João Roma diz que reforma tributária pode ajudar na retomada da economia no pós-pandemia

Foto: Douglas Gomes (Republicanos)

O deputado federal João Roma (Republicanos) afirmou que a reforma tributária pode ser fundamental para a retomada da economia brasileira no período após a crise provocada pela pandemia do novo coronavírus. Contudo, alerta o parlamentar, mudanças apenas em contribuições federais não vão solucionar os problemas do sistema tributário do país.

Relator da proposta na Comissão de Constituição, Justiça e Cidadania da Câmara dos Deputados (CCJ) e integrante do colegiado misto que analisa o texto no Congresso, Roma diz que uma reforma só será efetiva se fizer mudanças no ICMS.

Recentemente, a equipe econômica do governo federal sinalizou que pretende apresentar, em cerca de 30 dias, projeto de desoneração da folha e reforma do PIS/Cofins, que são tributos federais. Para Roma, a iniciativa do governo de apresentar uma ‘minirreforma’ é louvável, mas a medida é inócua.

“O cerne da questão que é a estruturação do ICMS, imposto que mais arrecada no Brasil e que cria toda essa teia dentro das relações, com maçarocas de regulamentações em cada estado. Ou mexe nesse cerne, e os estados estão propensos a fazer isso, ou não vai ter nenhuma mudança”, diz o deputado, complementando que, antes da pandemia, estudos apontavam que alterações no ICMS poderiam representar um incremento de mais de 10% no PIB do Brasil.

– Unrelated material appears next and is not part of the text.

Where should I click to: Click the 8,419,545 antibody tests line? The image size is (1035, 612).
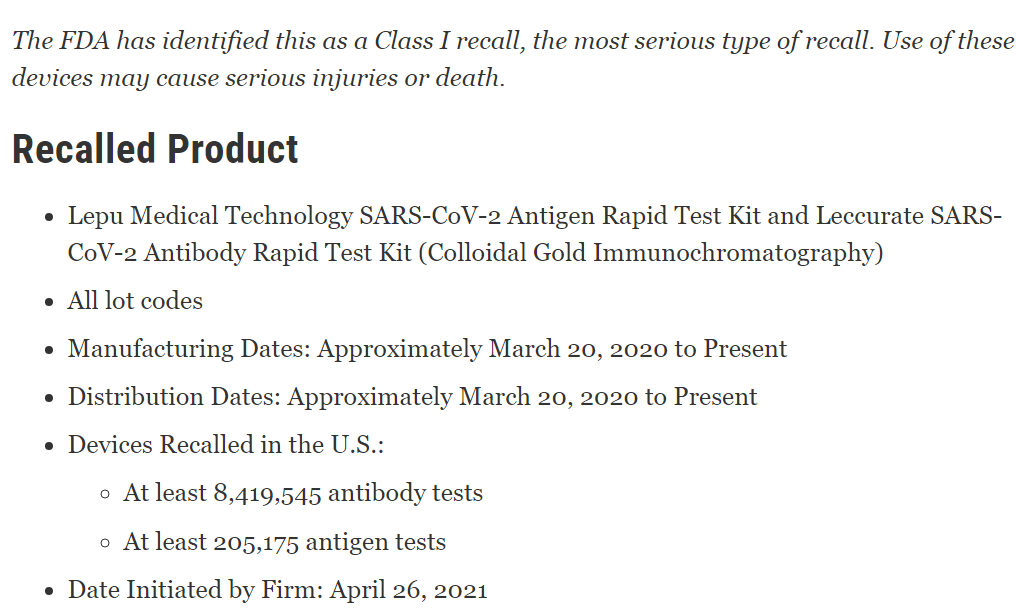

O republicano acredita que o momento pós-pandemia será favorável ao debate em torno da reforma tributária. Primeiro, porque a simplificação do sistema e a segurança jurídica serão fundamentais para a atração de investimentos privados e, segundo, pelo fato de os estados serem favoráveis às mudanças. “Já se percebeu que a reforma tributária não é mais aquela com queda de braço entre o estado produtor e estado consumidor. Hoje a relação é distinta. A relação é do Brasil com o mundo”, frisa.

“Muitas vezes, vemos empresas que dão certo em muitos outros lugares, como o Walmart, mas vão embora do Brasil, muito por causa insegurança jurídica. A empresa simplesmente não pode responder a um acionista qual o tamanho do passivo. Essa subjetividade do sistema tributário gera quesitos complexos. Precisamos ter uma agenda reformista. Sem segurança jurídica, o Brasil não vai ter chance de progredir, de atrair investimentos”, explica.

O fundamental, ele completa, é tirar subjetividade e colocar objetividade, sem privilegiar setores na reforma. “O sistema tributário tem que ser cristalino. O plano onde vamos buscar acomodar e proteger determinadas situações é através da política de fomento, não do sistema tributário, que tem que ser cristalino. O estado não é gerador de riqueza. O estado precisa não atrapalhar aqueles que querem investir e transmitir segurança jurídica”, finaliza.